Problem statement
Give an exact reproduction of the lines from the one with "Viewport: 1417px width, 840px height." to the final line of the entries below, both ends included, and omit the pictures.
====== Data excerpts
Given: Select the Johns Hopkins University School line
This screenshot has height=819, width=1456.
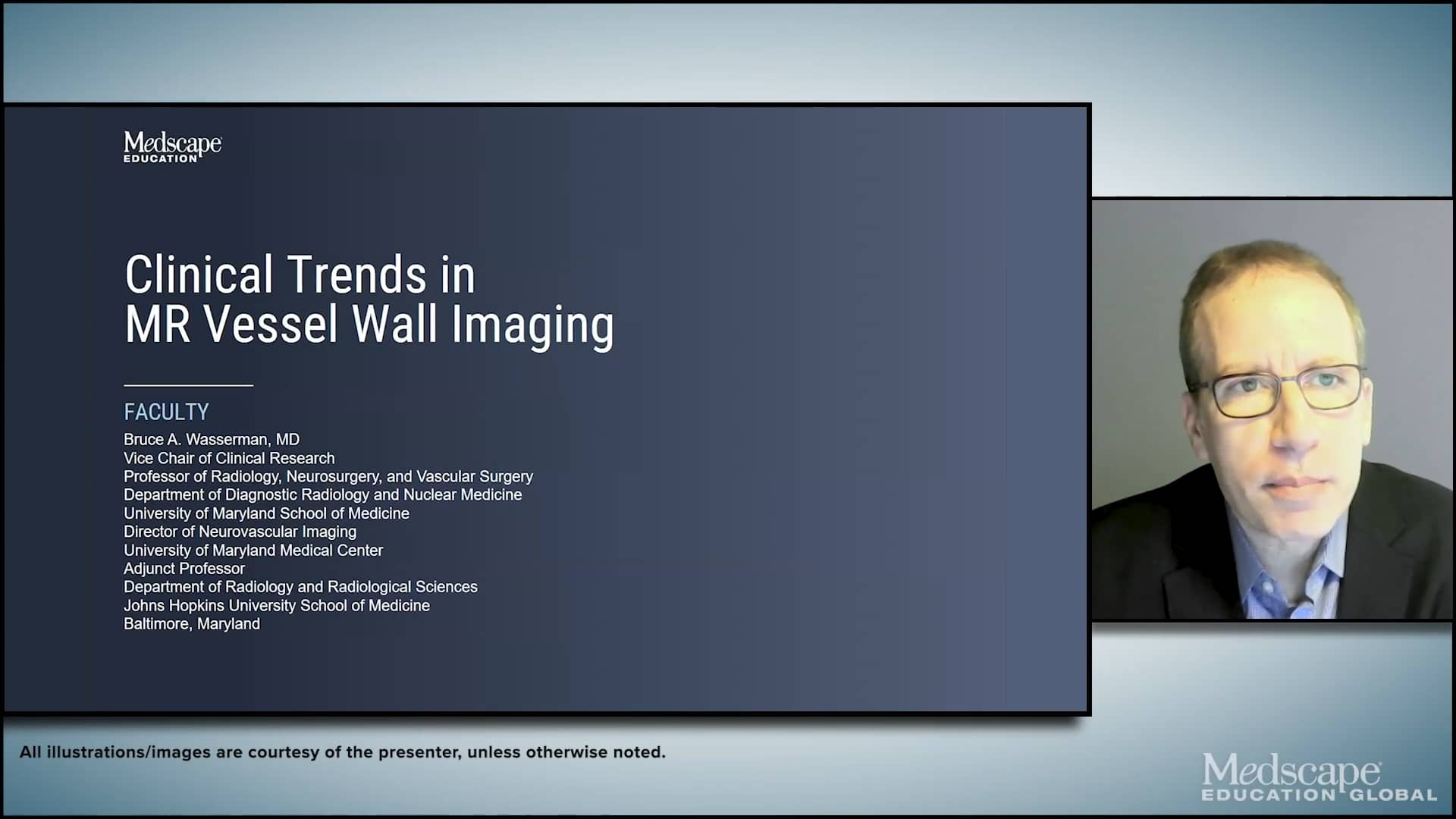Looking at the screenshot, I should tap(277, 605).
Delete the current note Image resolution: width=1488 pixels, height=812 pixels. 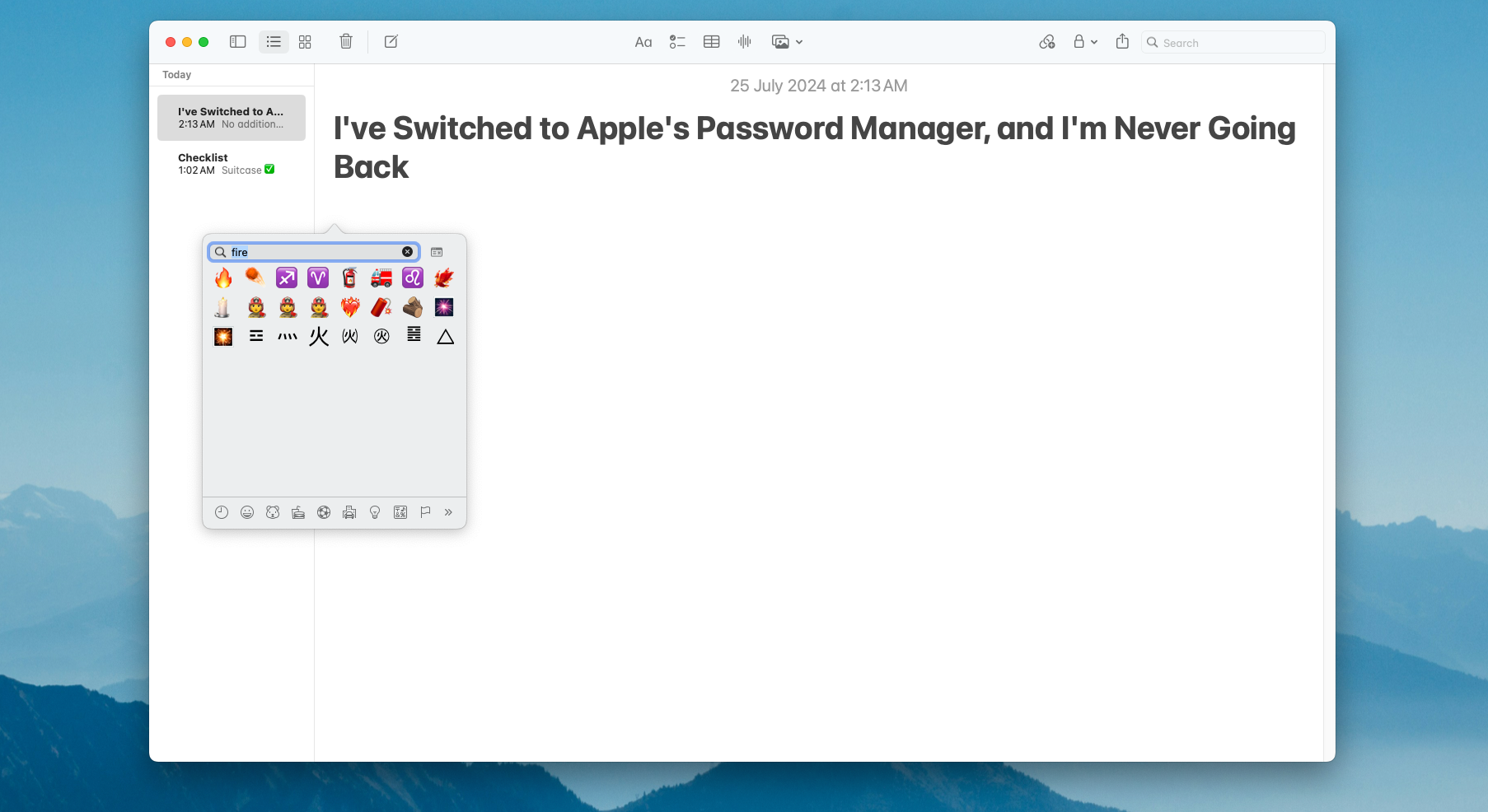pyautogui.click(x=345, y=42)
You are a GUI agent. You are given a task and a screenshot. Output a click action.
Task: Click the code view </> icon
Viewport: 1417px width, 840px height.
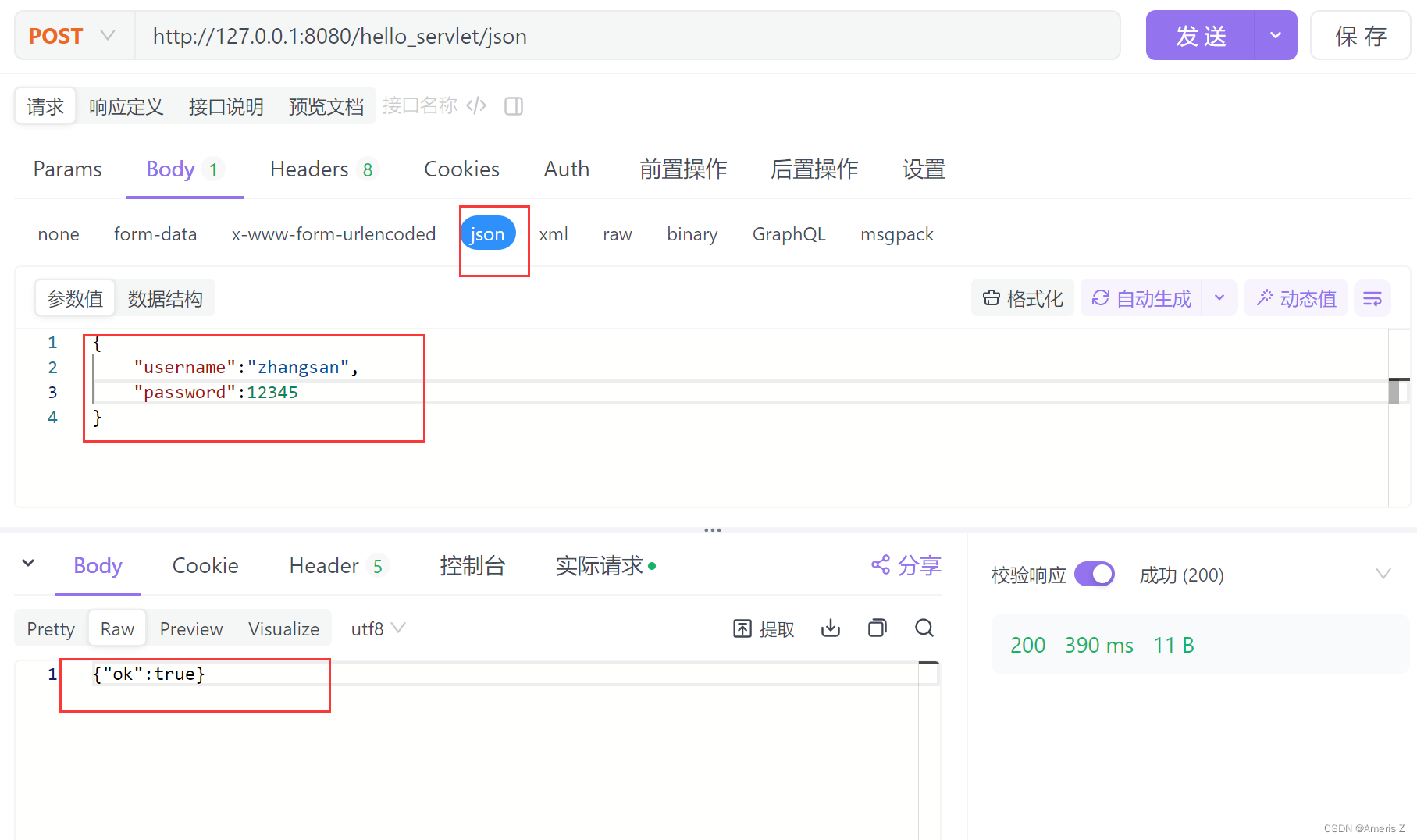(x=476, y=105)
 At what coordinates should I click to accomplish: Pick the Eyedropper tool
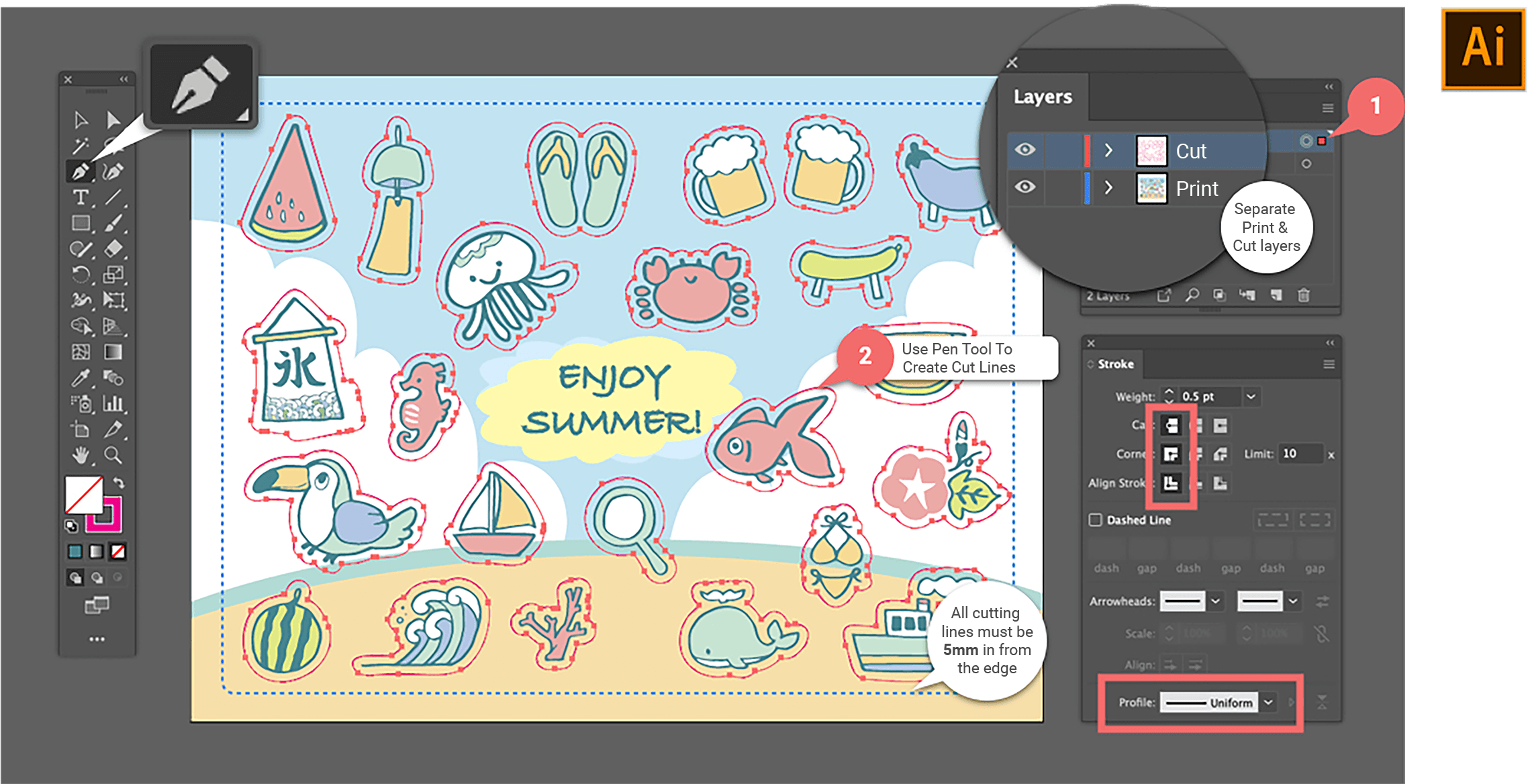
============
Task solution
Viewport: 1417px width, 840px height.
(x=476, y=105)
 At what coordinates should I click to accomplish: Pick the Eyedropper tool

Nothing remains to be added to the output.